De plus, les scientifiques ont identifié un mode de régulation surprenant d'AtALMT9 par les lipides de la membrane vacuolaire, qui peuvent accéder partiellement à l'intérieur de la structure grâce à une ouverture latérale. Ces résultats dévoilent les bases structurelles du transport du malate, une molécule clé pour le stockage du carbone dans les cellules végétales. Ils ouvrent de nouvelles perspectives pour comprendre les mécanismes moléculaires régulant le transport des métabolites impliqués dans la fixation du carbone, et offrent de nouveaux leviers d'action pour réguler les échanges gazeux entre les feuilles et l'atmosphère dans un contexte d'adaptation aux changements climatiques.

Figure : Structure moléculaire du canal ionique végétal AtALMT9. Il s’agit d’une protéine présente dans la membrane vacuolaire des cellules végétales qui régule le transport d’acides organiques comme le malate entre les compartiments intracellulaires et qui, de cette façon, participe à la régulation de la fixation du carbone par les réactions photosynthétiques.

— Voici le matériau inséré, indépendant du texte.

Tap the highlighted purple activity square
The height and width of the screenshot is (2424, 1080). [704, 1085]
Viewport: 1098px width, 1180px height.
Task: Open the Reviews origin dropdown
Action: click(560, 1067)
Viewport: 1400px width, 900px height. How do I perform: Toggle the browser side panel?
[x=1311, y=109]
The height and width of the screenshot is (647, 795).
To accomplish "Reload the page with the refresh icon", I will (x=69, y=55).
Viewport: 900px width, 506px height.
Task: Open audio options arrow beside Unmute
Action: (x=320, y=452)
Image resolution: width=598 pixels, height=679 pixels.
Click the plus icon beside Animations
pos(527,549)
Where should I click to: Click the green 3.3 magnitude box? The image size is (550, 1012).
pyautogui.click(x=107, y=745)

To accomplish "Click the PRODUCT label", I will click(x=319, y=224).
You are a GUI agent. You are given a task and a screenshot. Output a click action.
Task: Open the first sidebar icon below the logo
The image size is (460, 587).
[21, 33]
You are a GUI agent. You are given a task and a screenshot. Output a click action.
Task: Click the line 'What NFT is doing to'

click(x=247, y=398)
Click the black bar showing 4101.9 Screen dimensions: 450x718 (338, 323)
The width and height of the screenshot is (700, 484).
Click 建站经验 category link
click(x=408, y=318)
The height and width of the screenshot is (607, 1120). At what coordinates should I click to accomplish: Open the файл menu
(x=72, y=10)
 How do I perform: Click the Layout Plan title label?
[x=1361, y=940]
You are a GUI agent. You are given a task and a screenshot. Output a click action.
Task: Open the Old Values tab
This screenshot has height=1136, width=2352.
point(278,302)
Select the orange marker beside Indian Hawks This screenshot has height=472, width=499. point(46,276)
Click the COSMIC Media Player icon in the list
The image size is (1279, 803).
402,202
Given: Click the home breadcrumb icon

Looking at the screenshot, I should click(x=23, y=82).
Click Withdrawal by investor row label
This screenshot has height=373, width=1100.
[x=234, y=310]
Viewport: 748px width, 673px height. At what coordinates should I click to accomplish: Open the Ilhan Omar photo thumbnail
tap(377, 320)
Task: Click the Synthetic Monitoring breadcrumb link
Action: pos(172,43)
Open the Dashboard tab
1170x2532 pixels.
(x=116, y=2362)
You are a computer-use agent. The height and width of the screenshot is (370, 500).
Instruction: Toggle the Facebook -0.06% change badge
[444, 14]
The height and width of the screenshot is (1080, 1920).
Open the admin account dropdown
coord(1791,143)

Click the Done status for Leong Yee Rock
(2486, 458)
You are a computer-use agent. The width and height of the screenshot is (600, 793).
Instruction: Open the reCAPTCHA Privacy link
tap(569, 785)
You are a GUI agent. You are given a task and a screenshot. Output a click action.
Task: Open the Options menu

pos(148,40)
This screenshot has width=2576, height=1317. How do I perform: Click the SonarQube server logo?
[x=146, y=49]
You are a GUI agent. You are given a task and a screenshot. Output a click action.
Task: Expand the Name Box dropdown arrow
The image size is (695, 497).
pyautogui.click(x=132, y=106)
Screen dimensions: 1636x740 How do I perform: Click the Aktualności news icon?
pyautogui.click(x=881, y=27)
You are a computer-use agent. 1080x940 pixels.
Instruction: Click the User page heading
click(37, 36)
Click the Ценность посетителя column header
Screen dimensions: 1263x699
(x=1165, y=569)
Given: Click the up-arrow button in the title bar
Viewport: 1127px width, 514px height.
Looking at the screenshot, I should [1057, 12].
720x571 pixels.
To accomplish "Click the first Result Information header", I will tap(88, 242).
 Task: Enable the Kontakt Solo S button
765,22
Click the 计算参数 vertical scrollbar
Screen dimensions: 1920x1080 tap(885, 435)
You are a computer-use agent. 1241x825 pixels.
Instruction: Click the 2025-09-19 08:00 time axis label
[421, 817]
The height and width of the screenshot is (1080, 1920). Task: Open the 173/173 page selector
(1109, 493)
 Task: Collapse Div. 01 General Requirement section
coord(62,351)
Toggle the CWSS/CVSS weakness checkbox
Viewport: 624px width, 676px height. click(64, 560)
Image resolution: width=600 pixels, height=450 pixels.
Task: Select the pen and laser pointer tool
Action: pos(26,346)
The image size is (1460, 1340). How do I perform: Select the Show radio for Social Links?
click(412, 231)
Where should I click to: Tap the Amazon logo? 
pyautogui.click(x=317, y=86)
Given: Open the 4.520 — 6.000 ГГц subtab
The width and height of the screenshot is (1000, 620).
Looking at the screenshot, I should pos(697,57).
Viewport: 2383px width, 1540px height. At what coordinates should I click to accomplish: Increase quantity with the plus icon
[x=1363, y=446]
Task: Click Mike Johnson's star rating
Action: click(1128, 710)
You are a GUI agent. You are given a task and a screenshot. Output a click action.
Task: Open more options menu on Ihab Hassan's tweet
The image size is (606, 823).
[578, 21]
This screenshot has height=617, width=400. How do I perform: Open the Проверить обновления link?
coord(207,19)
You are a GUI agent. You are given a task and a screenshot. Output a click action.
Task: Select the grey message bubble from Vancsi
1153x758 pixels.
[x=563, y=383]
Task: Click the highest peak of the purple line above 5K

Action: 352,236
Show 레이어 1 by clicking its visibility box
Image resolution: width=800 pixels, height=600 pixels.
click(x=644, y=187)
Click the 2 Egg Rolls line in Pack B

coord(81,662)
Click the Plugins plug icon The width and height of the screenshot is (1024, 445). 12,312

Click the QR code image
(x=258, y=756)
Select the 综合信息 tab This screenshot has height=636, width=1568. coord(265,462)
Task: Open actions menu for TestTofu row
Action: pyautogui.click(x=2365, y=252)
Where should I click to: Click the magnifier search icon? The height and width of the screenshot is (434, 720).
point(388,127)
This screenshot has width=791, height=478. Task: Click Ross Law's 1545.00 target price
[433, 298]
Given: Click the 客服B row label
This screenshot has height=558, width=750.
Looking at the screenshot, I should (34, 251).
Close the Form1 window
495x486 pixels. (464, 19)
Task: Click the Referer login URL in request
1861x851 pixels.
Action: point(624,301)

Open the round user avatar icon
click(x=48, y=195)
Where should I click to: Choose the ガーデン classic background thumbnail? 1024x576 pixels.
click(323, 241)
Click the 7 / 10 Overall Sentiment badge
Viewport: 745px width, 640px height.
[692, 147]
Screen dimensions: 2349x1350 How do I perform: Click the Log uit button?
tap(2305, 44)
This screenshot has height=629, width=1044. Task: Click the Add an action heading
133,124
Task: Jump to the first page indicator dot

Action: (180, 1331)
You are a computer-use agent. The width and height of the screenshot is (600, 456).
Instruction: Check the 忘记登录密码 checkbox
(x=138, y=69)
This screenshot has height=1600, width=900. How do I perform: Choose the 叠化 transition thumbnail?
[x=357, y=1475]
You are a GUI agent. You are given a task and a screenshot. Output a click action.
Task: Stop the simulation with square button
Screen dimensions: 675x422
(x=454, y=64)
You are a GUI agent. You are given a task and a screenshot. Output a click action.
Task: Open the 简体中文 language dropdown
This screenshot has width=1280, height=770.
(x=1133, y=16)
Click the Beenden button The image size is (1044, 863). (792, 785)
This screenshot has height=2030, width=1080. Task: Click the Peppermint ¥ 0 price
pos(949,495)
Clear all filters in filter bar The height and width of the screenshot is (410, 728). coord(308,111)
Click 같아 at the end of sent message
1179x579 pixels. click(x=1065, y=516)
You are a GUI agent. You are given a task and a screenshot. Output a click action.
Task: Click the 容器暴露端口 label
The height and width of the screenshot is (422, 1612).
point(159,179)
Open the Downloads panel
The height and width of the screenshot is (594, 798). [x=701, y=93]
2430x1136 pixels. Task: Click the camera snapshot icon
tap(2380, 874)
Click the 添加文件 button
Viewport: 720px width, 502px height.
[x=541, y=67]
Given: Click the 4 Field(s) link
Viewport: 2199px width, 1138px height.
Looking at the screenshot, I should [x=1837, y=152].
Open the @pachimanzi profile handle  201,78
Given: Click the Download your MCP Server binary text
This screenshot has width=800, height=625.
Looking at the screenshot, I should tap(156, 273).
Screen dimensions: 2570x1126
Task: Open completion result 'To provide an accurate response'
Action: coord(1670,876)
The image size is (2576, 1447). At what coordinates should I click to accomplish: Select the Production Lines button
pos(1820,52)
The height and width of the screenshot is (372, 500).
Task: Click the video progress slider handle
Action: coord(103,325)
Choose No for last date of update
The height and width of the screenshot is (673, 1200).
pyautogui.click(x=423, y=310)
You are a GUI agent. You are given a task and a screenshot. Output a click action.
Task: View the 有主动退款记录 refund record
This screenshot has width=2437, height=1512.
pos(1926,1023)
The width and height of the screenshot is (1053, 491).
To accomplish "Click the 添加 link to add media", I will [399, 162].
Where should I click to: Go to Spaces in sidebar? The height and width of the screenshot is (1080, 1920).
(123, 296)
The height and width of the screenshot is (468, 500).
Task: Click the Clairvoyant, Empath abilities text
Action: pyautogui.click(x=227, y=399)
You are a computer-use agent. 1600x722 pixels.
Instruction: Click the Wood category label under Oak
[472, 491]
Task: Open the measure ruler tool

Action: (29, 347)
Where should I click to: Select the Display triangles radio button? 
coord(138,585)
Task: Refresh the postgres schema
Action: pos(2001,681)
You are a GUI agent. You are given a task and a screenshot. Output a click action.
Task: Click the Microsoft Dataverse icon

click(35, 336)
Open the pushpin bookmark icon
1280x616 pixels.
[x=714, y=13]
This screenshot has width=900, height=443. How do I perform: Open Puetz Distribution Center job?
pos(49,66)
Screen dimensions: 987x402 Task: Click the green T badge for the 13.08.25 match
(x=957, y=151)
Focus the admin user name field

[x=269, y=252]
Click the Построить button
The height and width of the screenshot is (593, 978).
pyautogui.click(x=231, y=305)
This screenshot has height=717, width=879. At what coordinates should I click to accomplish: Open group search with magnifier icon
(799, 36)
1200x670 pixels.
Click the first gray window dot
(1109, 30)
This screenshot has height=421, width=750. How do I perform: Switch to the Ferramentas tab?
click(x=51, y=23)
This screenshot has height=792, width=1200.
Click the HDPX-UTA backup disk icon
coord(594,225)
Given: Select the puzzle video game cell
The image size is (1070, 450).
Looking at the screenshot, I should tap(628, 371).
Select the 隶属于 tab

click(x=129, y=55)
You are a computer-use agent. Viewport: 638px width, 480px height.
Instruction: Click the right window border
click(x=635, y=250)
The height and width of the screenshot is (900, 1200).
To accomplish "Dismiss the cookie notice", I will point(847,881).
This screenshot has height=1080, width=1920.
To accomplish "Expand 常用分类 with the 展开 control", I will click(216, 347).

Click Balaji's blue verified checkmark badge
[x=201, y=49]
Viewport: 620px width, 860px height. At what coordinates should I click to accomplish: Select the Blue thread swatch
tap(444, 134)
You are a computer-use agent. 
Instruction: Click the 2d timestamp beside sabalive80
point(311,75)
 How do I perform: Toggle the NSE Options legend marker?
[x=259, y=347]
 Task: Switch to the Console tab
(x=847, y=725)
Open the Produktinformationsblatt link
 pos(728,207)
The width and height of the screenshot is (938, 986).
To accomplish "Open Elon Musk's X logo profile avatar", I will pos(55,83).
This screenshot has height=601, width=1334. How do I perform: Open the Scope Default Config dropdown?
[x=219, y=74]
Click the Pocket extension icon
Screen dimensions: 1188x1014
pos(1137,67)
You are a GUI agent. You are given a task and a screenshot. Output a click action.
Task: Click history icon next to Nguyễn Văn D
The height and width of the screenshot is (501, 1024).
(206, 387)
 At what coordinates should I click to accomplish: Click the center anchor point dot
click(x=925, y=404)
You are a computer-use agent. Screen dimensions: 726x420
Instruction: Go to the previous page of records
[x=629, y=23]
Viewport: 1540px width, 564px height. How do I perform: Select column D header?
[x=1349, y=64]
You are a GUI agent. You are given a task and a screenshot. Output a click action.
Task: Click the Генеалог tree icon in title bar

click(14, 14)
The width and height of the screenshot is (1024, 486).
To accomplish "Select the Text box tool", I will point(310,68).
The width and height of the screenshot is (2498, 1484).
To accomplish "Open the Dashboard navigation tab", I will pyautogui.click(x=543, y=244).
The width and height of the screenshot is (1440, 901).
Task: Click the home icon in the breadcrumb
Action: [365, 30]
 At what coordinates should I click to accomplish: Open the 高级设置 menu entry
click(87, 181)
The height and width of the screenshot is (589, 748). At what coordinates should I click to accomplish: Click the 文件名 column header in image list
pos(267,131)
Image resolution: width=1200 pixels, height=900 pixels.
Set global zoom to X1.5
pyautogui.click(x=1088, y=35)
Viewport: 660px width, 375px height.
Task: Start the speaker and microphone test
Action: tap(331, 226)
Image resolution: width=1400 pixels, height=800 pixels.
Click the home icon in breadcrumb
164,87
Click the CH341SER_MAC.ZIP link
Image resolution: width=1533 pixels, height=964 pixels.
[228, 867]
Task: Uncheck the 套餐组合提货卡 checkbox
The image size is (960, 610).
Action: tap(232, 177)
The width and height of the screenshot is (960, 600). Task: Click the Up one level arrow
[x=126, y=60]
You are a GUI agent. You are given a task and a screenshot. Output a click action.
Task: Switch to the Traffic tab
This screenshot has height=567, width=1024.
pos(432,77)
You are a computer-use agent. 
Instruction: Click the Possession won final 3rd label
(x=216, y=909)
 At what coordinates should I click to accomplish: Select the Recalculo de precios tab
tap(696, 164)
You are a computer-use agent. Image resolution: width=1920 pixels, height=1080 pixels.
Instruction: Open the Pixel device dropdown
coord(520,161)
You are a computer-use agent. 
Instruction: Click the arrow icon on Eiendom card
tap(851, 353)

A. Structure moléculaire de AtALMT9 dévoilée par cryomicroscopie électronique, la région du canal ionique par où les ions passent est représentée en différentes configurations. B. Vacuole de cellules végétales équipée d’une électrode de patch-clamp permettant d’étudier les propriétés biophysiques in situ de AtALMT9. C. Illustrations de différentes configurations de AtALMT9 telles qu’observées expérimentalement.
Référence : Structural basis for malate-driven, pore lipid-regulated activation of the Arabidopsis vacuolar anion channel ALMT9. Lee, Y., Demes-Causse, E., Yoo, J. et al.